Your DH's reaction suggests he has more debts and/or does not want you to have full knowledge and control of your own financial affairs. Go ahead with Step Change, but be prepared for your marriage to unravel in the light.

It does not sound like this has ever been a healthy relationship for you, more a millstone around your neck. You are still young, and have educational, linguistic and cultural assets which are very much in demand. Imagine what your life could be, if your efforts and creativity were directed to your own goals instead of his!

Thesenderofthiscard · 25/01/2023 08:57

oh, and you aren’t being paid enough for your language skills. We use Japanese’s translators who get paid 3 x what you do. If your Japanese is good enough for business use then you need to start looking to make more money. But I would get the step change programme sorted 1st.

you won’t be bankrupt. Bankrupt is not paying back what you owe.
this is freezing interest and paying back what’s already owed, or a negotiated amount of that.

Iamnotalemming · 25/01/2023 08:58

OP you mention his business and previous business in your first post. What happened to the previous business - did it run into financial problems? Trading while insolvent is an offence so if he's got himself into a pickle that could be causing his meltdown if he's worried about being 'found out'. The crypto stuff is really worrying too, for all the reasons given by PP.
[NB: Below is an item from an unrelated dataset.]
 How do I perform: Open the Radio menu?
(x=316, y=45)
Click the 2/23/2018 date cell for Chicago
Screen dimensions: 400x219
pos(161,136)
Obviously best if he tells you what is going on but if he won't you can and should still sort your own affairs out. You say you are trying to pay off The Debt which makes it sound like you are paying off his debt.

Get prepared:

  • make a list of all the debts in your name or joint name
  • check any joint name accounts with DH for any outgoings you don't recognise
  • try to untangle your finances from his, make sure you have an account that he can't access
  • speak to the charity about options for consolidation
  • speak to a recruiter about job opportunities

You can do this!

knowitmore · 25/01/2023 09:07

Crypto is a scam and his reaction is odd. Best get your ducks in a row op Flowers

Crypto is NOT a scam.

OP - I've been in crypto since 2017. He's waiting for the next proper bull rull/bull market that's why he's said 18 months. Crypto isn't a safe bet for financial freedom though - you have to know what projects to get involved with and when. If you know what you're doing and do proper research the gains can be life changing.